An intercontinental ballistic missile is launched in North Korea. (Korean Central News Agency/Korea News Service)
September 07, 2017

On Saturday, North Koreans will celebrate the anniversary of their country’s founding, and experts believe they may mark the holiday with a full-range test of an intercontinental ballistic missile.

South Korean media reports that a North Korean ICBM has beenspotted on the move, and South Korea’s Prime Minister said that “some believe North Korea may launch another intercontinental ballistic missile (ICBM) on the 9th; this time at an ordinary angle,” according to CNN.

Meanwhile, North Korea said that the US can expect more “gift packages” in the form of further missile testing. With only two successful tests on record, North Korea’s current ICBM is in need of further testing.
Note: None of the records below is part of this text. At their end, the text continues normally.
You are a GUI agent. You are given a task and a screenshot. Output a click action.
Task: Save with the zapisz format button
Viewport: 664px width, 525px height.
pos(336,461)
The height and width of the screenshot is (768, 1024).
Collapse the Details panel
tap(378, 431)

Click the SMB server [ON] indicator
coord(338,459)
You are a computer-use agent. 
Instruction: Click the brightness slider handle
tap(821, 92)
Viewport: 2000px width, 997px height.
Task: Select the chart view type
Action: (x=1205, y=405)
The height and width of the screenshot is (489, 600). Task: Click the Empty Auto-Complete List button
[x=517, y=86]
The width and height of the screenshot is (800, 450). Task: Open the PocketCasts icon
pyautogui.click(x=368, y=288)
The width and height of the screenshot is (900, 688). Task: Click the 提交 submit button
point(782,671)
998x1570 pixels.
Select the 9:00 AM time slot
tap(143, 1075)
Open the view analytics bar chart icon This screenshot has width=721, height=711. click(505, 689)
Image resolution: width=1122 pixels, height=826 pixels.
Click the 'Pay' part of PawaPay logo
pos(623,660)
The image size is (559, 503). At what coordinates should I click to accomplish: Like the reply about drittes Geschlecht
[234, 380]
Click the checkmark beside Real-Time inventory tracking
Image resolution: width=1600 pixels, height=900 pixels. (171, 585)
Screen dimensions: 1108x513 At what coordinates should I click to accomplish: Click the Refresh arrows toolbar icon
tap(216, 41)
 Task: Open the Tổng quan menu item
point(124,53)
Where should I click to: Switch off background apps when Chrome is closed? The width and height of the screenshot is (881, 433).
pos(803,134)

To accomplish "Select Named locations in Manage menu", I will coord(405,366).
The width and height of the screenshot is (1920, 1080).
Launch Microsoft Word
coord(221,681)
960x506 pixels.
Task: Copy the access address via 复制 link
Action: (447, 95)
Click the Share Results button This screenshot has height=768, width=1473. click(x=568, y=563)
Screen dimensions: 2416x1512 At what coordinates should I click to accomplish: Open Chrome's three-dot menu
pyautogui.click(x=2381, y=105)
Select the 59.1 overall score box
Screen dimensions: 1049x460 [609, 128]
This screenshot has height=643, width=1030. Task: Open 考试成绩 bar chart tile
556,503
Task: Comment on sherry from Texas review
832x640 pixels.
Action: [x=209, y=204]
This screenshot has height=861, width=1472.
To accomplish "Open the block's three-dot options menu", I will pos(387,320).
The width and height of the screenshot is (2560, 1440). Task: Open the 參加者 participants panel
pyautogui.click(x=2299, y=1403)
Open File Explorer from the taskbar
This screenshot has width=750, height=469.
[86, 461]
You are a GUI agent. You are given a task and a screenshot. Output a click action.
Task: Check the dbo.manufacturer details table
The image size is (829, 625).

But North Korea firing a ballistic missile thousands of miles across the globe could have disastrous consequences if not executed properly.

Just as North Korea overflew Japan with a missile in late August, geography dictates that Pyongyang will likely again have to overfly Japan if not a few other nations in the Pacific to do a full range test of its ICBM.

The US detecting an unannounced missile heading towards the mainland from North Korea could cause a nuclear retaliation that would leave Pyongyang little more than a pile of dust, so Pyongyang would likely try to aim the missile elsewhere.

Possible trajectories may send the missile south towards the pole or into the Pacific south of the US. Even unarmed, the missile’s reentry vehicle would pose a huge threat to maritime life and traffic as it blazes through the atmosphere at many times the speed of sound.

But there’s no guarantee the launch would be unarmed. In 1966, as the US and outside world doubted China could build a functional nuclear-armed ICBM without outside help, Beijing launched a missile at full range with a nuclear payload.

Today, North Korea faces similar scrutiny with many doubting its nuclear and missile technology. Media releases from North Korea often seem intent on proving doubters wrong, and its tests sometimes seem designed to demonstrate previously unattributed capabilities.

Detonating a nuclear device in international waters, even without killing someone, would be an ecological disaster with a lasting effect on the environment. Such a move would also draw massive condemnation by the international community.

But it would demonstrate beyond a doubt that North Korea’s long-range nuclear threat is real, and it would stress the US-South Korean alliance never before seen, which fits right into Pyongyang’s playbook.